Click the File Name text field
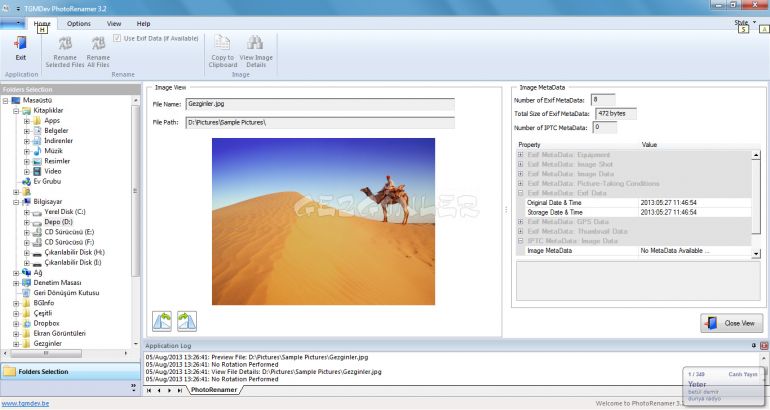This screenshot has width=770, height=410. [x=319, y=103]
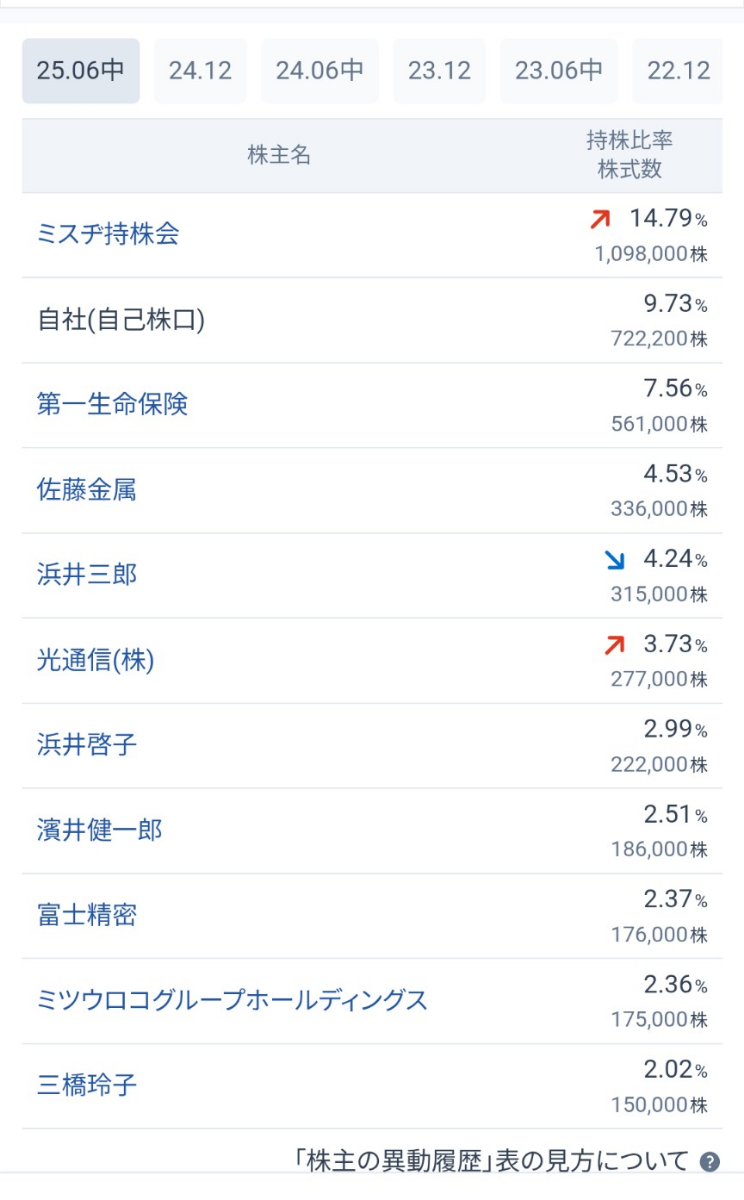Click the red up arrow beside 14.79%
This screenshot has height=1200, width=744.
600,219
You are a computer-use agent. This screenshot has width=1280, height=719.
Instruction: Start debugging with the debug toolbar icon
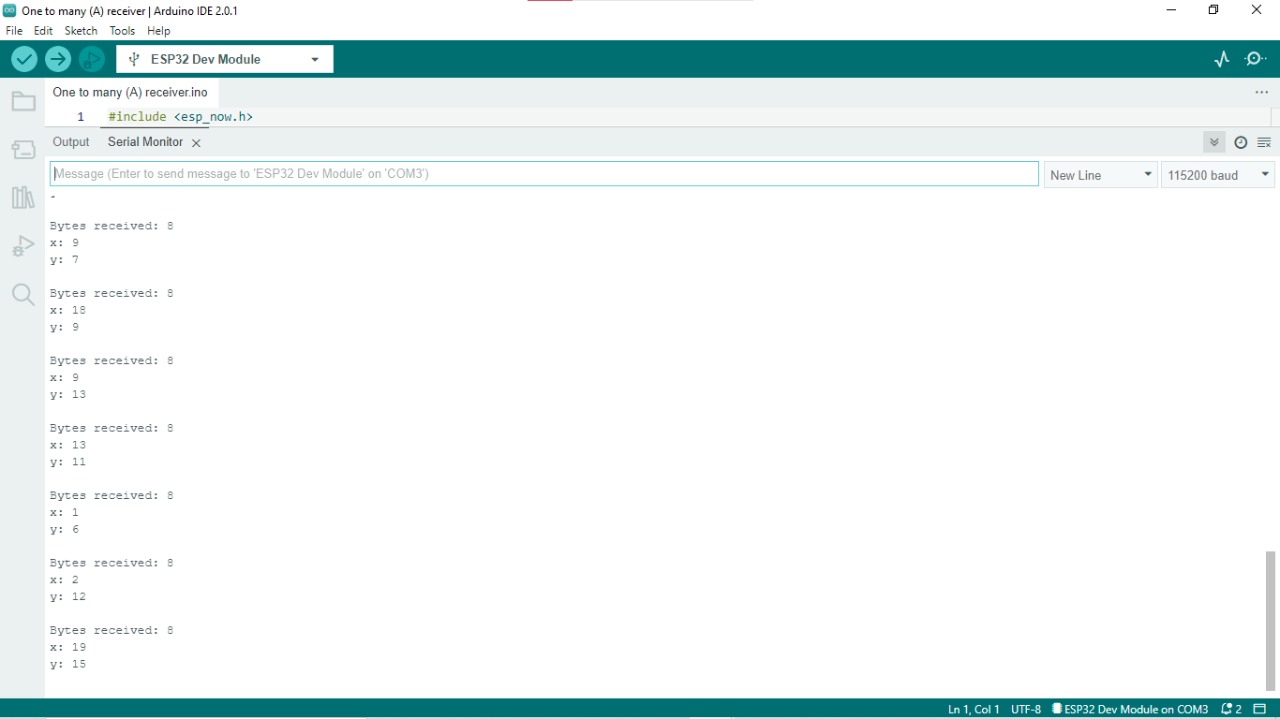[x=91, y=58]
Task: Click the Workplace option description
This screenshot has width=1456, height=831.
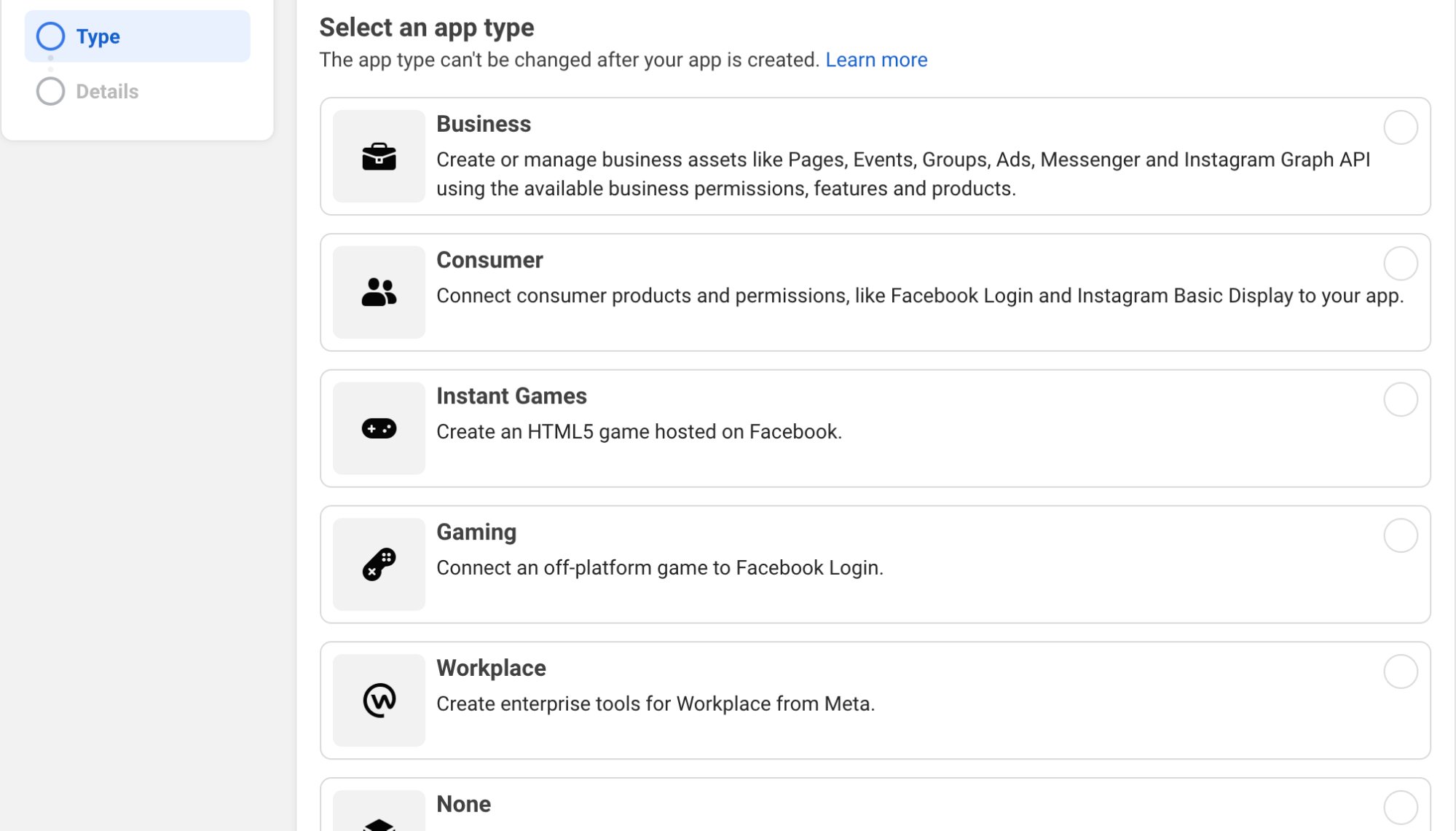Action: tap(656, 704)
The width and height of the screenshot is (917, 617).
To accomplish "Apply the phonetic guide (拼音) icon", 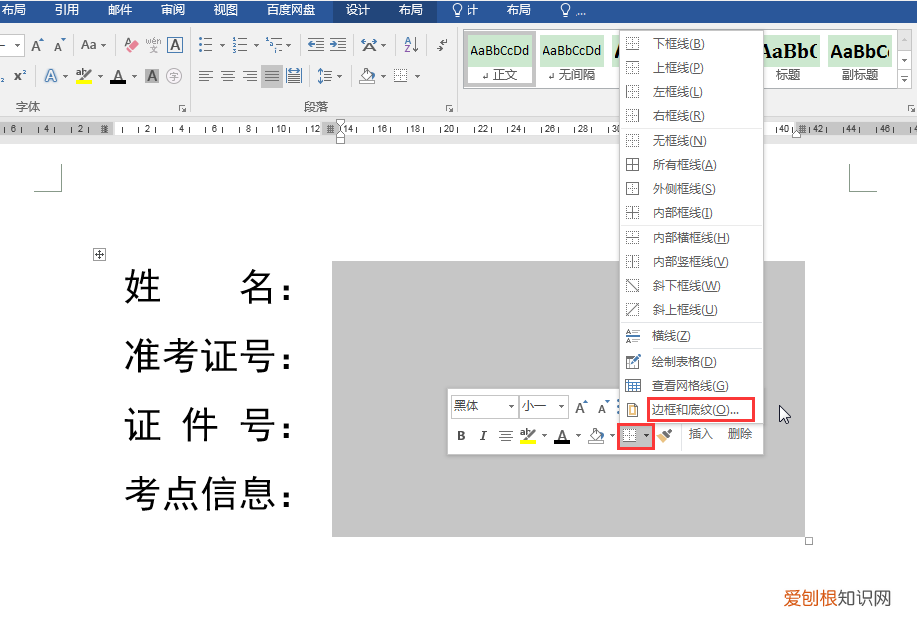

- [Exercise brief] Reproduce the records above exactly, but only from the line containing "This screenshot has width=1456, height=831." through the last line, both included, and without any pictures.

- [Answer for this exercise]
This screenshot has width=1456, height=831.
Action: tap(656, 704)
The width and height of the screenshot is (917, 617).
To accomplish "Apply the phonetic guide (拼音) icon", 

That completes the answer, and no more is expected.